A. Telling the government whether you had health insurance in the previous year is now part of the tax return process. This started in 2015, when you filed your 2014 tax return. And although you have to honestly complete your tax return, the IRS also receives reporting from the exchanges, large employers, and health insurance carriers, which helps them verify whether or not a tax filer had coverage in the prior year, and for how many months.
If you were not covered, you are expected to pay a penalty.
In 2014 the penalty was:
- $95 per uncovered adult and $47.50 per child (up to $285 for a family) OR
- 1 percent of individual income above and beyond the filing threshold ($10,000 for an individual, $20,000 for a family), whichever is greater.
In 2015, the penalty was:
- $325 per uncovered adult and $162.50 per child (up to $975 for a family) OR
- 2 percent of individual income above and beyond the filing threshold ($10,300 for an individual, $20,600 for a family), whichever is greater.

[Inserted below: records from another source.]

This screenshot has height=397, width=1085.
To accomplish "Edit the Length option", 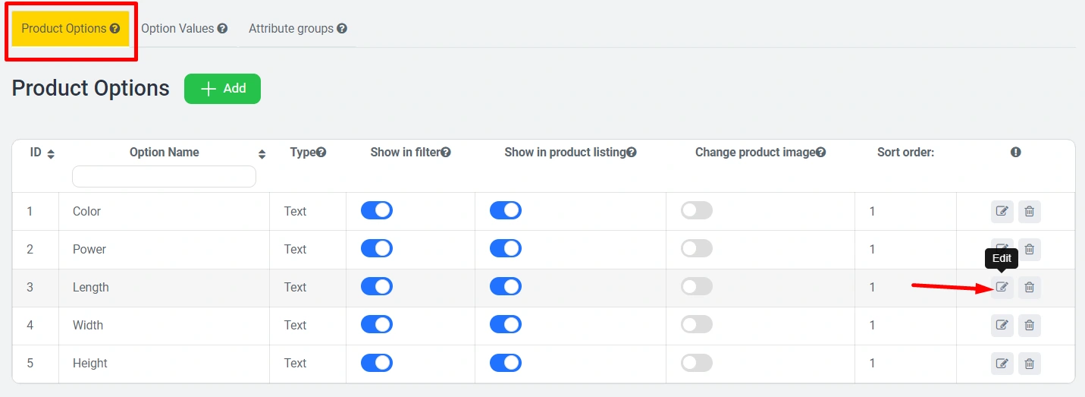I will click(x=1002, y=287).
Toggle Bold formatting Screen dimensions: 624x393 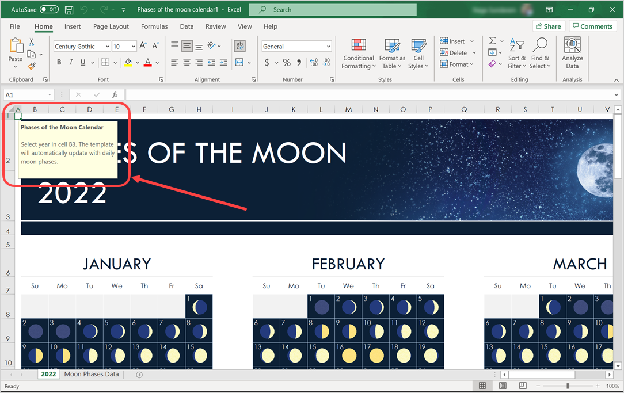point(59,63)
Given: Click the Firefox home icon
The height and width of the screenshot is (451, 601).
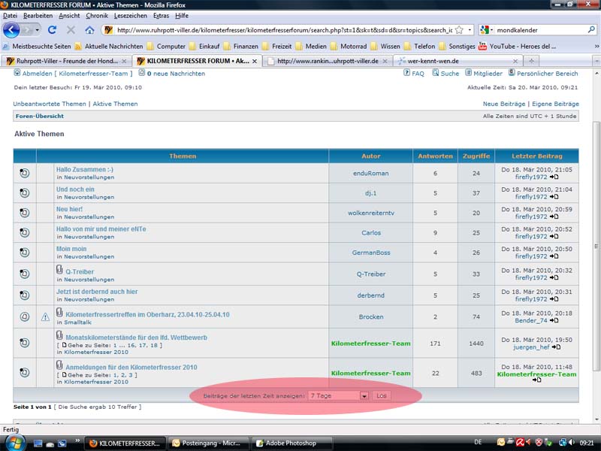Looking at the screenshot, I should pyautogui.click(x=89, y=30).
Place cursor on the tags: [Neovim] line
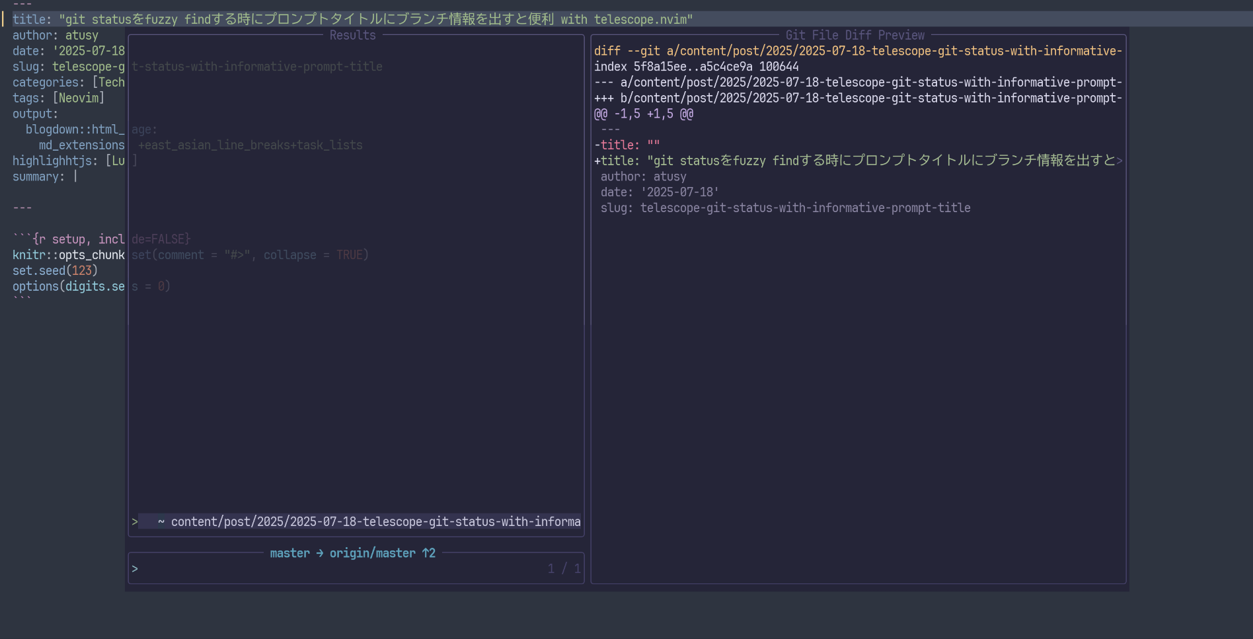 [58, 98]
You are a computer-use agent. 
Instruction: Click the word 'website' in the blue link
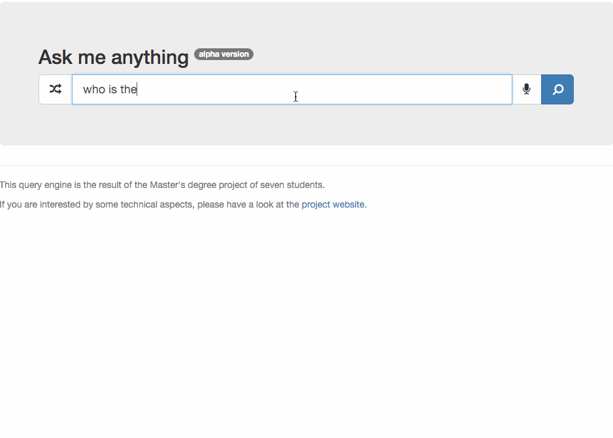pyautogui.click(x=348, y=204)
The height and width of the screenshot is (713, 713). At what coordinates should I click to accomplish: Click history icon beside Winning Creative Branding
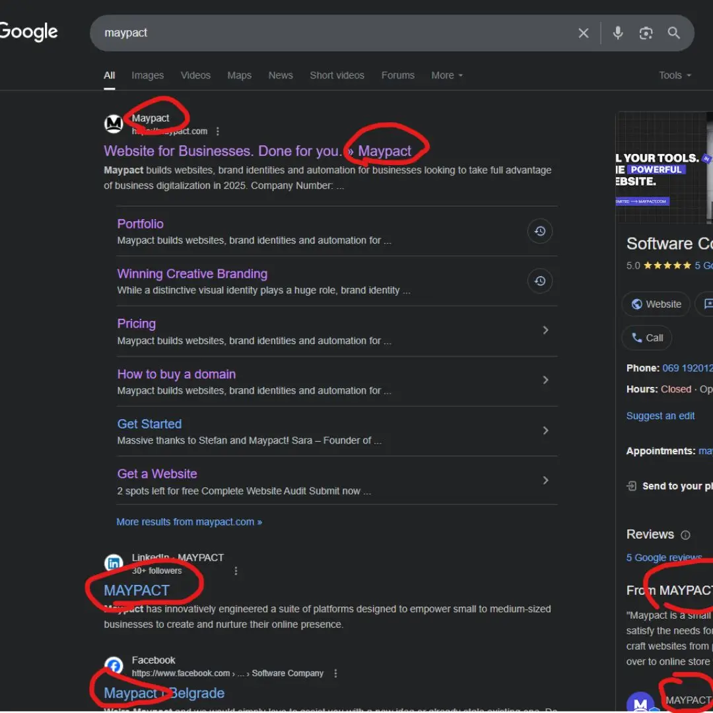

In 2016, the penalty climbs to:
- $695 per uninsured adult plus $347.50 per child (up to $2085 for a family) OR
- 2.5 percent of income over the filing threshold (the 2015 thresholds, with an inflation adjustment) whichever is greater.
After 2016, the penalty rises with increases in the cost of living (COLA).
If you owe a penalty, the IRS will subtract the penalty from any refund it owes you. If you’re not owed a refund, the penalty will stay on your record, and will be withheld from any future refunds you’re owed. However, the penalty will not accrue interest like other IRS penalties, nor can the IRS utilize liens, levies, or criminal prosecution to collect it.